And as Lawson indicated various indoor collections, he pointed out the Maidu collection in one area, and taxidermy in another. Some of the stuffed animals and birds date back 150 years, he said.

Within one of the glass cases is a display of antique rifles and other weapons. There’s also a bank box believed to have belonged to the infamous Black Bart who robbed stagecoaches in the mining regions.


There’s the Chinese collection representing the large population of men and women who ventured to the gold field as miners, laborers and shopkeepers. In 1880, 25 percent of the county’s population was Chinese, Lawson said.

And then there are the photo panels Lawson motioned toward. These contain photos from various areas of Plumas County and are also divided into topics. Logging, ranching and mining are some of those subjects. Lawson said that they’re very popular with the public.

In more recent years the museum was able to add on to house its extensive archives and collections. Here are pieces of the old courthouse, snow skis and old-fashioned sleds. Bells, candlesticks, gadgets and much more are tucked away in areas not normally open to the public.

There are also shelves of boxes holding individual and family histories, photos, letters and more that have been organized for posterity.

When someone comes into the museum and wants to know about a particular person or family, the staff can retrieve it right from the stacks. Referring to the county’s first Forest Service employee, the records reveal information that not even family members are aware of.


Outdoors there is a mining display, an old cabin, a blacksmith shop and much more to entertain adults and children alike.

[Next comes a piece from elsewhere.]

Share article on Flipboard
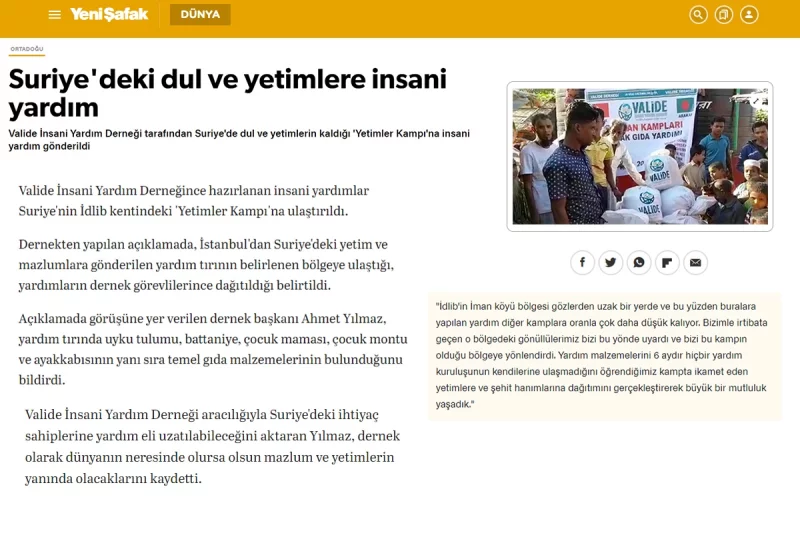800x533 pixels. [668, 262]
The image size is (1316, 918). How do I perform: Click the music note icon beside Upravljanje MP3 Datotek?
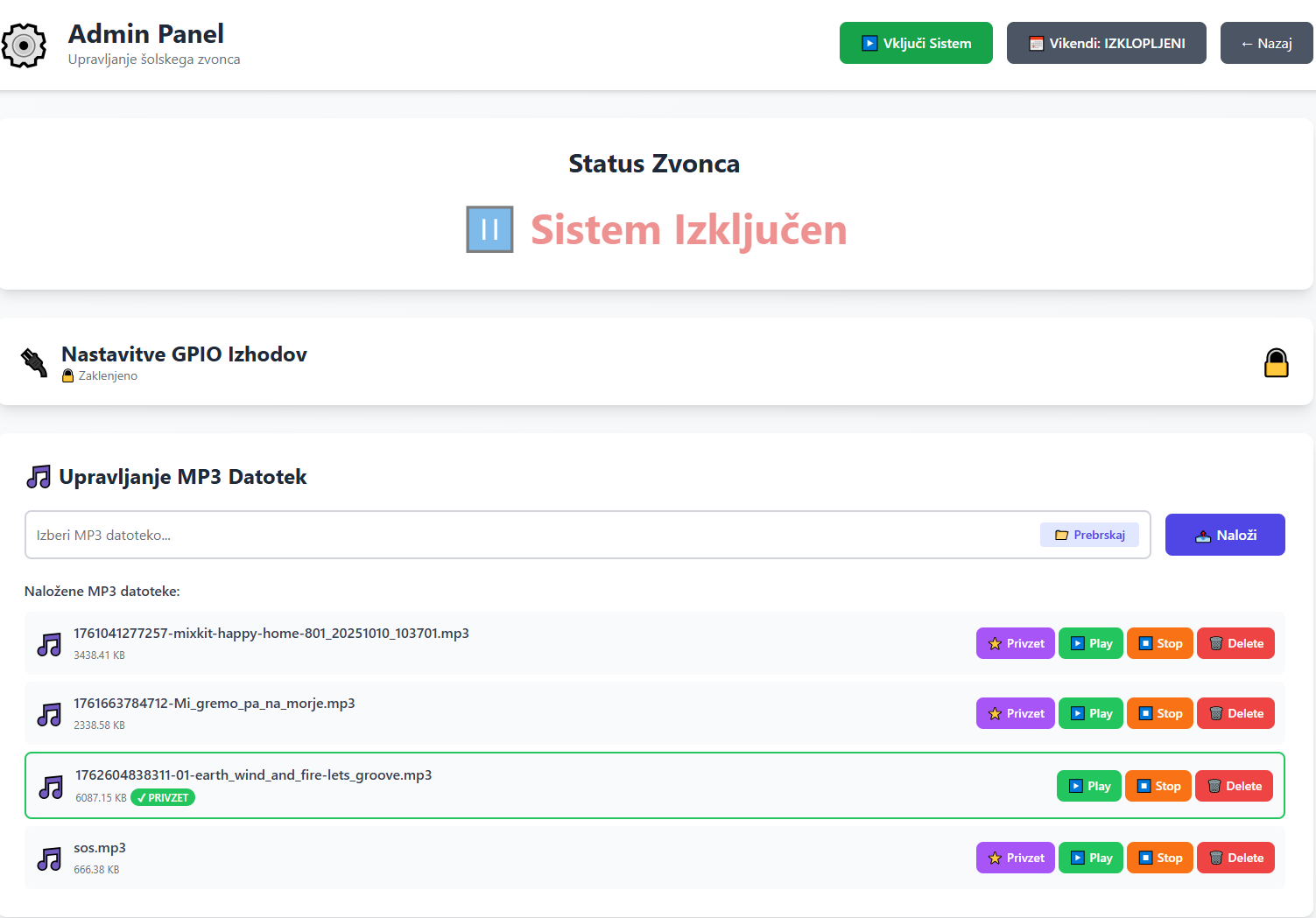tap(39, 477)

The gold mining trough and the blacksmithing shop come to life during the annual educational opportunities that fourth-graders throughout Plumas County get to enjoy, Lawson reminded guests.

Although the fully restored Coburn House is worth a tour and presents an opportunity to step back into the 1880s, each floor revealing how a family would have lived, Lawson said there is only one volunteer available to give tours through the home on Saturdays.

Although lunch was leisurely, the tour for supervisors was rushed so they could return to the courthouse, right across the street, and attend to the early afternoon session.

This year Plumas County Facilities Services managed to remove evergreen bushes from the museum’s front. Landscaping will be added. The facility will receive a coat of paint and new carpeting is planned. Lawson said that he thought the existing carpet had been there as long as he has been coming to the museum. Lawson, who is a native of Plumas County, probably toured the facility as a child and began working there in the 1980s.


Some of the members of the Plumas County Museum Association present included Bill Coates, Diane Uchytil, Dwight Pierson, Bob Edwards, former Supervisor Don Clark and Ken Barnard. Lawson said members of the association personally chipped in to provide lunch for everyone.

Supervisors that attended were Jeff Engel, Kevin Goss and Lori Simpson. County representatives included Nancy DaForno, Gabriel Hydrick and Craig Settlemire.

“I love this museum,” said DaForno as she looked around. “I have to come over here to walk around,” she added about how she spends an occasional break or lunch hour.

Settlemire also expressed his profound appreciation for museums.